100均の店頭には早くもハロウィン・グッズが並び、来年のカレンダーや手帳も。
そういや先週スーパーでお気に入りのミツカン「ごまだれ サラダうどん」(←うどんではなくタレです)を買い足そうと思ったら、すでに店頭から消えていた。冬の鍋用商品に取って代わられていたのだ。
早い、早すぎる。まだ鍋は熱いやんか!

なんでも先取りなのだ。わたしゃすべてにおいて遅れをとってる? のやも。
(早くもお正月のお節の予約,始まってまっせ〜)
***
さて本題。先週ワクチンの副反応が落ち着いた頃、ボクは県境をまたいで無謀にも京都へ向かったー その10日ほど前に新聞記事で知った、佐々木蔵之介主宰”Team申”の公演『君子朋無(くんしにともなし)』を観に行ったのだ。

佐々木蔵之介が中国・清代の第5代皇帝・雍正帝(ようせいてい)を演じる。

役者はたった5人。中村蒼くんも有名たね。

会場は京都府立医大の真向かいにある京都府立文化芸術会館。京都駅からバスで11駅、弊ジムショからは片道1時間半余り。

この会館、ちょっと懐かしい〜とボスちゃん。学生時代に来た記憶があるらしい。昨年で開館50周年を迎えた。

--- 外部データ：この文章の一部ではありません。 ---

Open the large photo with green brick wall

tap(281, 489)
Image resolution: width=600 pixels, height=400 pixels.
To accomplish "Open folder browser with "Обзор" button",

この舞台、もとはといえば佐々木蔵之介はんがNHKのドキュメンタリー番組の中国ロケで雍正帝と出会ったのがきっかけらしい。
雍正帝はほとんど玉座には座らず、地方の役人たちと2万通の手紙をやりとりし続けた。その内容たるやパワハラもパワハラ、罵詈雑言の嵐。しかしすべては国の将来を案じてやったこと。
この暴君の人生をたどるうちに「舞台にしたらオモロイかも」と蔵之介はんは思いつく。

そして無謀にもプロの劇作家ではなく、その中国ロケに同行したドキュメンタリー制作会社の阿部修英氏に台本作成を頼んだ。
阿部さんは生まれて初めての“劇本“を演出家のアドバイスを受けながら書き上げたという。(そんなこともあるんやな〜)

結果、2時間びっしりの中身の濃い、とってもオモロイお芝居だった。
ケチなボスがパンフレット買ってくれまちた(^.^) これがまた読み応えたっぷり。


しかし・・・この3日後、Team申とスタッフ一同が待ちに待った“千秋楽“は開かなかった。
蔵之介はんがコロナに感染したのだ。

京都市上京区出身の蔵之介はん。きっと地元の皆さんも千秋楽を楽しみにされていただろうに。もちろんコアなファンも・・・千秋楽だけはチケット早々と完売だったもの。
でもこればっかりはしょうがない。
とてもいいお芝居なので、ぜひいつの日か再演を願う。

JR京都駅より京都タワーをパチリ。

駅の階段をあがると、遠くの山の緑がきれいだった。またいつかゆっくり来たいな。